» **Reading passage**:
— BEGIN —
Individual human factors and prevention of human errors became key issues in this stage [1], and efforts were made to design working conditions and human-machine interfaces appropriate for physical and cognitive human characteristics. Suppression of unimportant alarms based on prioritization of alarms is an example of functions that have been adopted in nuclear power plants after the TMI-2 accident. Since consideration of human factors is nowadays the standard requirement in designing socio-technical systems, the probability that human error may cause a serious accident has been greatly reduced.

2.3 Era of Socio-Technical Interactions

In the next stage, socio-technical interactions were the main sources of system failures. Many accidents occurred due to inadequate interactions among technologies, humans, management, organizations, and society. The impact of such accidents often goes beyond the boundary of the organization and cause widespread damage to society. An accident of this type is called “organizational accident [2].”

The accident that occurred at Chernobyl, Unit 4, in 1986 was a typical organizational accident. At the beginning, it was thought that operators’ violation of the operation rules for accomplishing a special test at the plant had caused the accident. As investigation by the international community progressed, it was revealed that organizational and social factors characteristic of the Soviet system at the time were the root causes of violation. The operators, for example, were not sufficiently trained in background knowledge of operation rules, technical communication was lacking between different organizations, workers’ will to obey the rules was low in comparison with what was needed to accomplish the norm, and so on.

In the same year, the Space Shuttle Challenger disintegrated after launch and killed the entire crew. The direct cause of the accident was failure of O-ring seals of a solid rocket booster due to cold weather. It is said, however, organizational factors of the National Aeronautics and Space Administration (NASA), such as lack of communication and face-saving decision attitudes, were present behind the direct cause.

The notion of safety culture was introduced after these accidents. Safety culture is defined as an assembly of characteristics and attitudes in organizations and individuals which establish that, as an overriding priority, safety issues receive the attention warranted by their significance. Researchers and practitioners made efforts to assess the level of safety culture of a particular organization and then to enhance it. Though remarkable progress has been made, these efforts are still on-going.
— END —
» **Problems to work on**:
a: Sum up the passage on system safety in two sentences.
b: Please rewrite the passage on system safety from "The accident that" up to and including "norm, and so on.", with "investigation" replaced by "inquiry".
c: Carry on the passage on system safety past its final sentence.
The records that come next are separate material and have no connection to the passage on system safety.

» **Material shown**:
— BEGIN —
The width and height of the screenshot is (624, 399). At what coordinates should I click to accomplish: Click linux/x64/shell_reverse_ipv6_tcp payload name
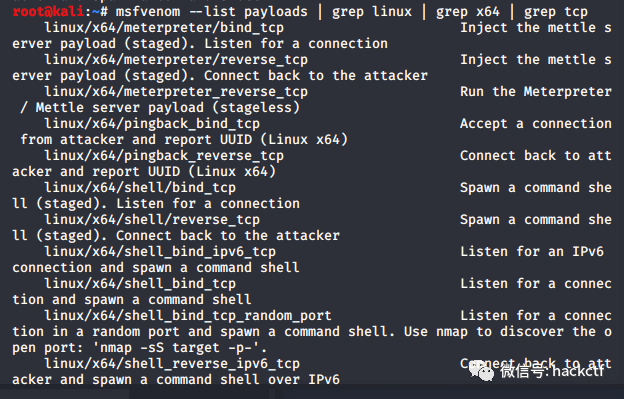[172, 364]
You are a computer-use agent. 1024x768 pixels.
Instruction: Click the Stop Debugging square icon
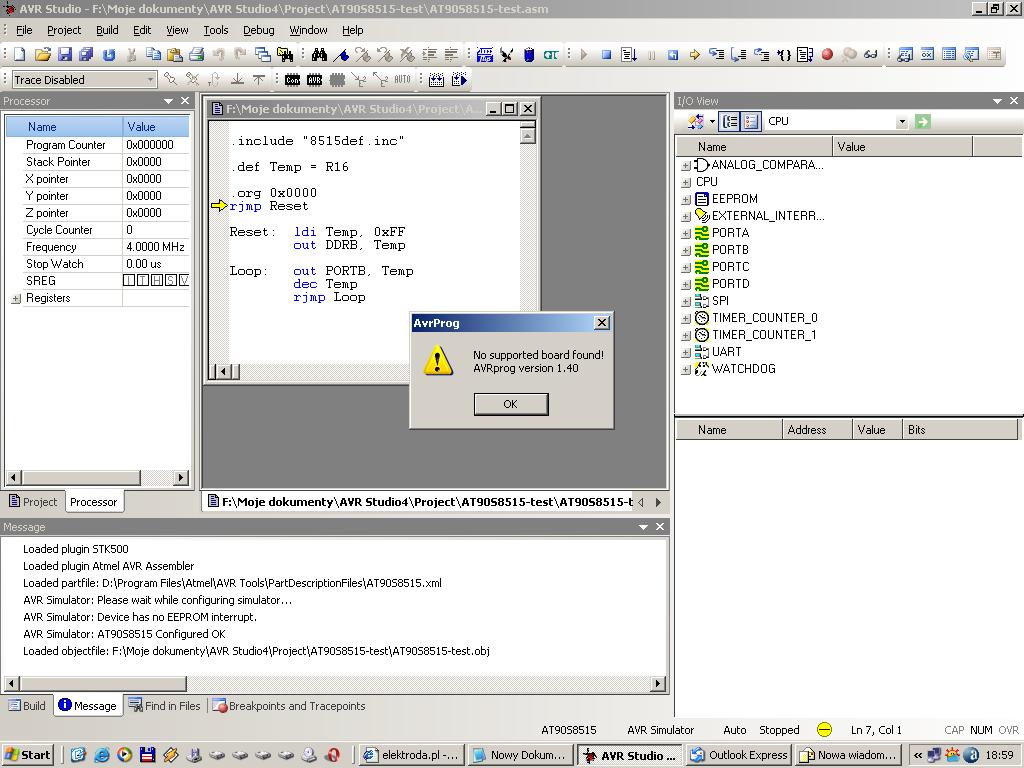(x=606, y=54)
— END —
» **Answers by task**:
a: After considering human factors became a standard requirement in designing socio-technical systems and greatly reduced the probability that human error would cause a serious accident, inadequate interactions among technologies, humans, management, organizations, and society became the main sources of system failures, leading to "organizational accidents" such as Chernobyl Unit 4 and the Challenger disaster in 1986. The notion of safety culture was introduced after these accidents, and efforts to assess and enhance it in organizations have made remarkable progress but are still on-going.

b:
The accident that occurred at Chernobyl, Unit 4, in 1986 was a typical organizational accident. At the beginning, it was thought that operators’ violation of the operation rules for accomplishing a special test at the plant had caused the accident. As inquiry by the international community progressed, it was revealed that organizational and social factors characteristic of the Soviet system at the time were the root causes of violation. The operators, for example, were not sufficiently trained in background knowledge of operation rules, technical communication was lacking between different organizations, workers’ will to obey the rules was low in comparison with what was needed to accomplish the norm, and so on.

c:
2.4 Era of Resilience

In this century, we have experienced more shocking events such as the terrorists’ attack on the World Trade Center (WTC) in New York and the Great East Japan (Tohoku) Earthquake in Japan. Vulnerability of our socio-technical systems in the face of unanticipated situations was clearly shown in these events. In the conventional approaches of engineering, the design basis is determined beforehand based on some assumptions of severe conditions, and safety design is performed so that the system can fulfill the design basis. An event that exceeds the design basis, however, may happen, and its probability is characterized as residual risks. Since losses are unavoidable in such a case, we have to consider how quickly socio-technical systems can recover from the losses.

The conventional approaches have not considered sufficiently how to manage residual risks that spill out of the design basis of a complex socio-technical system. Having experienced natural disasters, accidents, economic crises, and so on, people are getting skeptical about technological approaches to risk management. Now we need a new framework for the safety of socio-technical systems to manage risks not only within but also beyond the design basis.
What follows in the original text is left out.